First, you need to make the voltage divider for the Arduino to read the voltage from the battery and the type C output port. The diagram is attached in the images above. Following the configuration in the photos, you can make it really small and it should be able to fit in a corner next to the green buck converter which covert the 16.8v battery voltage into 5V for the Arduino.

Next, connect the ACS712 sensor as described in the picture. Notes that you would want to get the 5A version of the sensor instead of the 10A or 20A versions. After finish, glue this to the back of the HMI display

Then, you can download the UART HMI Studio tool from the HMI display supplier and program it. The one I am using was from a manufacturer named "Taojingchi" and they have offer me the interface editor where I can download from here. But notes that your HMI displat might be from another manufacturer and they should have their own software for editing the UI.

After finished editing the code and uploaded the interface to the UART HMI display, unplug the display from your PC and connect it to the Arduino nano's pin 2 and 3 for its Software Serial.

You can find the zip file for the interface code attached here as a pdf file. Download the pdf file and rename its file extension to .zip, unzip it to get the source code for my interface.

Next, edit the code based on your configurations and upload the following code to the Arduino.
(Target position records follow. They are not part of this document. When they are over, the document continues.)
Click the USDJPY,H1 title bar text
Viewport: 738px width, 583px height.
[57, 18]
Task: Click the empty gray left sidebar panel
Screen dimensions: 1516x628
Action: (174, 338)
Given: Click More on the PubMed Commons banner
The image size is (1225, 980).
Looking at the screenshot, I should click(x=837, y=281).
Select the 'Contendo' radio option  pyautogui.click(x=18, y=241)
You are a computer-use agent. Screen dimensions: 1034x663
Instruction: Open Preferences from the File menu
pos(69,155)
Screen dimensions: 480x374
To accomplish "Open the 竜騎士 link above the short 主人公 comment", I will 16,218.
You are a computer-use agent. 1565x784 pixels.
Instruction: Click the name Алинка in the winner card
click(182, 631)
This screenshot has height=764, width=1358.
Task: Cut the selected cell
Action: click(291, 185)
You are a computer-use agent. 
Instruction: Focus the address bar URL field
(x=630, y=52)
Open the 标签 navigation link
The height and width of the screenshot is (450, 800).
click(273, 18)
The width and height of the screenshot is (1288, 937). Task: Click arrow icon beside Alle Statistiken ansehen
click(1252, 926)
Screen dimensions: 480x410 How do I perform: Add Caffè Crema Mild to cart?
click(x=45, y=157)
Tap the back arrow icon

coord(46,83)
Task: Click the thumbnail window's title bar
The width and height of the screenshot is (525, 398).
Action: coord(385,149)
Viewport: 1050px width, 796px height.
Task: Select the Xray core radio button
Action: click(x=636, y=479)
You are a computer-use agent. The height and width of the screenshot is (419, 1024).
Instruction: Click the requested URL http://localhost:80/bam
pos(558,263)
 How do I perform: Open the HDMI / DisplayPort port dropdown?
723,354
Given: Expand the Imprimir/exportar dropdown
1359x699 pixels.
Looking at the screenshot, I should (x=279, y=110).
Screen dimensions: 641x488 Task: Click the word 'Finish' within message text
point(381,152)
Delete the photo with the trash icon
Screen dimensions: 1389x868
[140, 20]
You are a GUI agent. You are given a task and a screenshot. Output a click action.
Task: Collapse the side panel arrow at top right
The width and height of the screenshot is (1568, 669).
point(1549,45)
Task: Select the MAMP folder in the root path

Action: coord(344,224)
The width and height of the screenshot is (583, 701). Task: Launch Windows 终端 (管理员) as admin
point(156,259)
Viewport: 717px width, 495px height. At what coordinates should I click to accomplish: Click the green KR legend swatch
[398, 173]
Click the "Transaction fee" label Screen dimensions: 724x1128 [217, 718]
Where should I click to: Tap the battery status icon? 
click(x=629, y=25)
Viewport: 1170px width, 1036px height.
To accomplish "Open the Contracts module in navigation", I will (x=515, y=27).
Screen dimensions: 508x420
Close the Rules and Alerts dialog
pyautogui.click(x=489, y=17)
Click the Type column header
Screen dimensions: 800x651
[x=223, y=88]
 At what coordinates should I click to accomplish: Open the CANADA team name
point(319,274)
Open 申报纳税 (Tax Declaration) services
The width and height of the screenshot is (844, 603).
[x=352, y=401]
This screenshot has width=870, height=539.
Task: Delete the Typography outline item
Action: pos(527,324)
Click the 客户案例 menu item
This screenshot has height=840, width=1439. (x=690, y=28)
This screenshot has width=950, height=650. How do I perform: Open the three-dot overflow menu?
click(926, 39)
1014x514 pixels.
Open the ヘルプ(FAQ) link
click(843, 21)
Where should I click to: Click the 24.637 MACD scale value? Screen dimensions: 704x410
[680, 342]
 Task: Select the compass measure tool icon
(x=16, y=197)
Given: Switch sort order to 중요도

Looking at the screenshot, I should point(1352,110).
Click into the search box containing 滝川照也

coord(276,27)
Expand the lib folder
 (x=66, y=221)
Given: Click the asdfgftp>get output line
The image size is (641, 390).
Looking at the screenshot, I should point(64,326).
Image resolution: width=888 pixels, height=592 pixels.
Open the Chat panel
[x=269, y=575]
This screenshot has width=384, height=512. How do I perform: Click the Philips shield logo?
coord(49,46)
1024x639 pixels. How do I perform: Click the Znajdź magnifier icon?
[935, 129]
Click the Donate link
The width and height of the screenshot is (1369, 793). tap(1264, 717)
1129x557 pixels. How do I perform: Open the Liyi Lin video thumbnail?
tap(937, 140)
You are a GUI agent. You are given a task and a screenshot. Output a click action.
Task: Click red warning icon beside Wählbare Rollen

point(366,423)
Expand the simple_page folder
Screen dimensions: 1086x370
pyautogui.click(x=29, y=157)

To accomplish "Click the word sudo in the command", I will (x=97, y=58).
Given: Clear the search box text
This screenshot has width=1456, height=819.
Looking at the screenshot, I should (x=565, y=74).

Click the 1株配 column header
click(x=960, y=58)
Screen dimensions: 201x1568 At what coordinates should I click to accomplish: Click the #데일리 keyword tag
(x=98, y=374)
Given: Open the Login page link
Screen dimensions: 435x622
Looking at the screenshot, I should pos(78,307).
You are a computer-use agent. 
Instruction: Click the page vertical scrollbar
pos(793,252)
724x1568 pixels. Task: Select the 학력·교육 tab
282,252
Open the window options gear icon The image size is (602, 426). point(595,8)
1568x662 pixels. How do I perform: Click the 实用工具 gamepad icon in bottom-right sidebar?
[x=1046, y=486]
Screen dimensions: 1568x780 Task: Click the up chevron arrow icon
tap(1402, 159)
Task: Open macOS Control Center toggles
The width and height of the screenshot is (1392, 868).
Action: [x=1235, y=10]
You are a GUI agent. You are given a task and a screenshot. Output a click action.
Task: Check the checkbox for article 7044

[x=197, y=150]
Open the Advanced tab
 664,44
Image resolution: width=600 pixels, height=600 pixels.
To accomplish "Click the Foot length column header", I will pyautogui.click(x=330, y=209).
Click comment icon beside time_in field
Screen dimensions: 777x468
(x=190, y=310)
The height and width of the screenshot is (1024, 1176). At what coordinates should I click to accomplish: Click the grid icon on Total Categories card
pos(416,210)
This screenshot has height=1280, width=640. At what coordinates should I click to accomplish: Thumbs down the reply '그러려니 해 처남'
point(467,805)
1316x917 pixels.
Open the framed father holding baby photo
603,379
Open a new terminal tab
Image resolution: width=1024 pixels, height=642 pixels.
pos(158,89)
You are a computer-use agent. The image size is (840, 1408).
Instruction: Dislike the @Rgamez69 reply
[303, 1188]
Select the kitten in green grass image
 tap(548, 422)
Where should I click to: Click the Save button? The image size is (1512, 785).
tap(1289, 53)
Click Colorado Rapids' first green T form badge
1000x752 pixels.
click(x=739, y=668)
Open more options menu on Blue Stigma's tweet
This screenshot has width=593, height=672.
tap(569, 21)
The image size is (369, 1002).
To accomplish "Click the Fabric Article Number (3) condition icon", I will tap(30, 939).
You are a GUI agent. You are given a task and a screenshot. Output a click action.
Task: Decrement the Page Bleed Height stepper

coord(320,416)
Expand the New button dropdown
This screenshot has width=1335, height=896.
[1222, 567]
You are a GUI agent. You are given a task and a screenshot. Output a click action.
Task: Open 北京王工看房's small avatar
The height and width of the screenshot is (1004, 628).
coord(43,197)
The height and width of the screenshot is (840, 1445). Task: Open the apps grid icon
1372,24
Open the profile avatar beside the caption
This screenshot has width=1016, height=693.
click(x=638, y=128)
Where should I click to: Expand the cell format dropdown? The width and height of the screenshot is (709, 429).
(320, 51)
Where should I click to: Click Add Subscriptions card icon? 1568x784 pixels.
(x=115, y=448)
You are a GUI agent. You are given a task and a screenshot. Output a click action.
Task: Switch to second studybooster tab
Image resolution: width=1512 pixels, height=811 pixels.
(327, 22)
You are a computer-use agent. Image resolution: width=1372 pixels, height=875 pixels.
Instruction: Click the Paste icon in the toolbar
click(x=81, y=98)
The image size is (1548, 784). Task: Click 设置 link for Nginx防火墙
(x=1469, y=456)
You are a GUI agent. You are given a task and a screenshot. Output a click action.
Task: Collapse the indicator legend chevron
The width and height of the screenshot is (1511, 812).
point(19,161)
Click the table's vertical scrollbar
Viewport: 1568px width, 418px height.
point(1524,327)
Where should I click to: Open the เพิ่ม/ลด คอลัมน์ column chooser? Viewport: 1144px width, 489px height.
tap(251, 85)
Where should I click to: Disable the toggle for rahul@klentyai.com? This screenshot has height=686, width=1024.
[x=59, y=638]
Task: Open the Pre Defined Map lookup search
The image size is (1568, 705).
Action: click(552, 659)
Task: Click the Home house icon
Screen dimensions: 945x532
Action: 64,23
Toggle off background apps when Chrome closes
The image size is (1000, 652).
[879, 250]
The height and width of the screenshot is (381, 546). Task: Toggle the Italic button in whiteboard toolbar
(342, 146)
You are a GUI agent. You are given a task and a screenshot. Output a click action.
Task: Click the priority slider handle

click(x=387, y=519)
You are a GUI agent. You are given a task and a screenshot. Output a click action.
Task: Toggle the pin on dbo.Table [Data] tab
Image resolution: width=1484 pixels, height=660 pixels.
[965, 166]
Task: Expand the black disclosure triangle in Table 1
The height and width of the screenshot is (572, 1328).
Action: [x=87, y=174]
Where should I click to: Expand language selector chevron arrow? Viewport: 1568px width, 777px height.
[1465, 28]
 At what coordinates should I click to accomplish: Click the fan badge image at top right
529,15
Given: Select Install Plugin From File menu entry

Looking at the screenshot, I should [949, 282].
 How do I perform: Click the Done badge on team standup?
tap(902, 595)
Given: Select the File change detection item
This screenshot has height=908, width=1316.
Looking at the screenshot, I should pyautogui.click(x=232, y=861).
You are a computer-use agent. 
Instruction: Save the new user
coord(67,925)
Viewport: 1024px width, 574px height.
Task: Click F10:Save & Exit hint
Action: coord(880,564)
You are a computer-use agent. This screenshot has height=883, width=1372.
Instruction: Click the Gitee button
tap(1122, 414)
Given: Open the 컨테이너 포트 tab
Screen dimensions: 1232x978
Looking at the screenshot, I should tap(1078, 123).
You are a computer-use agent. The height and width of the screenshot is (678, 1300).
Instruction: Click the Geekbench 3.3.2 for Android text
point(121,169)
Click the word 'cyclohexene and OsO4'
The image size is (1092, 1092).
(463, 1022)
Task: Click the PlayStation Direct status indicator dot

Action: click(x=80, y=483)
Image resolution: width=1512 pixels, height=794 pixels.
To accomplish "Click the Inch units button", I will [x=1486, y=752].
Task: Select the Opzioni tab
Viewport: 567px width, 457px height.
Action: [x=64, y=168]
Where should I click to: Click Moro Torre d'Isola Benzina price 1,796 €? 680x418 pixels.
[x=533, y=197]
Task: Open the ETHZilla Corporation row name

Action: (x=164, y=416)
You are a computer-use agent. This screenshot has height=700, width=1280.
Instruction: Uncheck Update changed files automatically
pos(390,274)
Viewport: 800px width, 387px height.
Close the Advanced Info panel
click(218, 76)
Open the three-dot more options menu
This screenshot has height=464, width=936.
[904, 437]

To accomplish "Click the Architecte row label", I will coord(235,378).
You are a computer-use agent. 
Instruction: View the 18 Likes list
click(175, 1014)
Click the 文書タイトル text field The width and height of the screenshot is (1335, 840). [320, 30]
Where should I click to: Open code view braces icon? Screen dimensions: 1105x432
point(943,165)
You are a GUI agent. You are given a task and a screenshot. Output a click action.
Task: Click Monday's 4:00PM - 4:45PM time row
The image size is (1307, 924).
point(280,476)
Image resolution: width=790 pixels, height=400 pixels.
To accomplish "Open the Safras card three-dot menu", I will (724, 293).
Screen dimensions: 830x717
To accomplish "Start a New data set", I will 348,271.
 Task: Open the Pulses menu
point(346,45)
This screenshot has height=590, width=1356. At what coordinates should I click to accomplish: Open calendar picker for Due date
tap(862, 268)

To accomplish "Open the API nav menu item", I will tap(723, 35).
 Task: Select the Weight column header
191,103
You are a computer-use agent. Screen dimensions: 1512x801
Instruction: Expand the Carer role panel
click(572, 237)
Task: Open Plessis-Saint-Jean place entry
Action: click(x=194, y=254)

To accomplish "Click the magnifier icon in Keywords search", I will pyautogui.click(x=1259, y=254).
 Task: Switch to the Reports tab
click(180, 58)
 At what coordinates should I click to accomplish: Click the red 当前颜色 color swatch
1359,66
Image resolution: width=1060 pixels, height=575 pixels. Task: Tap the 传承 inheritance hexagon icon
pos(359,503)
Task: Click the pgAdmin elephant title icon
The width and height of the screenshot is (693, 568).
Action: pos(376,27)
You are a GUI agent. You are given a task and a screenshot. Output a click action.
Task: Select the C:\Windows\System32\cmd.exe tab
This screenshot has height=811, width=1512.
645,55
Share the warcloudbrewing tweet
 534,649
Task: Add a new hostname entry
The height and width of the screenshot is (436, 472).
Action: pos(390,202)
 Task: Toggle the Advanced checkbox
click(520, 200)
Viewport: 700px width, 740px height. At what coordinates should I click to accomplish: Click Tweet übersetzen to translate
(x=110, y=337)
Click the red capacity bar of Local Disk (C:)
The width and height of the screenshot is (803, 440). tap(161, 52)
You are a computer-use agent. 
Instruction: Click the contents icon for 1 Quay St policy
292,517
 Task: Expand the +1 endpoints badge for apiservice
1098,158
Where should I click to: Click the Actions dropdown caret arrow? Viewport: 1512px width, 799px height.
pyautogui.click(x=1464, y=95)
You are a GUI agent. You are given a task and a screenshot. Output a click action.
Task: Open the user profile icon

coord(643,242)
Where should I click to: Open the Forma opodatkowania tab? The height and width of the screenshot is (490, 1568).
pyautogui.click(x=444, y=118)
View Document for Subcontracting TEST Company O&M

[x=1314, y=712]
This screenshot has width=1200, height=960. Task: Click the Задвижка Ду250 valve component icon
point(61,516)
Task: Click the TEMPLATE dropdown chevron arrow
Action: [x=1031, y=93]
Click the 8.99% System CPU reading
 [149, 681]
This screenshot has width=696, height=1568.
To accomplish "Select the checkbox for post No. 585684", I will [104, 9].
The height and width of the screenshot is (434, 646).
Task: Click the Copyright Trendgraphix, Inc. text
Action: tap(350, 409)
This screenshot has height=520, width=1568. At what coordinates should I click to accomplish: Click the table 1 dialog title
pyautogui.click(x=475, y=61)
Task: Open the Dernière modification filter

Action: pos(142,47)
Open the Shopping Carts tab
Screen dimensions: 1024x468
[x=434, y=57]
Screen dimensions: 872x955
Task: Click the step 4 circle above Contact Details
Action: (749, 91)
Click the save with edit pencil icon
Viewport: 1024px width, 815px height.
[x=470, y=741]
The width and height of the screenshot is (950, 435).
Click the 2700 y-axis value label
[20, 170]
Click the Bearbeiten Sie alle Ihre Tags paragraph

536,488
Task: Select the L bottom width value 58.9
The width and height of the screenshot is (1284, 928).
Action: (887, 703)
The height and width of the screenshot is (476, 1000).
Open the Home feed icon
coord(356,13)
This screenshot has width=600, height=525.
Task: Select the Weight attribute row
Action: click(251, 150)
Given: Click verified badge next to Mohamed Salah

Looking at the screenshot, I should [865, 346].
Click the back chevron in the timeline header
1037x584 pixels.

Fields that you might need to change includes

• currentCalibrationOffset (The offset current for your current sensor)
• debugMode (Set to true if you want to test the code without the HMI display)
• HMISerial.begin(9600) (Change this line if your HMI display doesn't runs on 9600 baudrate)

After all the wiring and program are uploaded, glue everything together and supply a voltage on 16.8V on the battery+ and a 20V on the out+ pins. You should be able to see the information displaying correctly. If not, try adjust the variable resistor so that the voltage on the screen matches your lab bench power supply output. For the current testing, you can observe the difference between your power supply and the displayed information and adjust the offset value in Arduino code manually.

Notes: You should get the power for the buck converter from the BAT+ wire instead of the current sensing wire that runs through the ACS712.

Then, you can start 3D printing the case. You can print all of them in single color but don't you think adding a purple layer in between makes it feel really amazing?

After the printing is done, you can use the screen cover and the black plate to seal up the screen unit with the Arduino and current sensor.

After this stage, you should only got a few wires exposed, they should be

• BAT+ (Battery + terminal, also use as powering the buck converter)
• OUT+ (Type C output port)
• GND
• Current Measure Input
• Current Measure Output

After that, connect the battery to the power switch, PD power board and the information display as follows.

Lastly, seal it up and turn it on, your unique 60W PD power bank is now ready to use!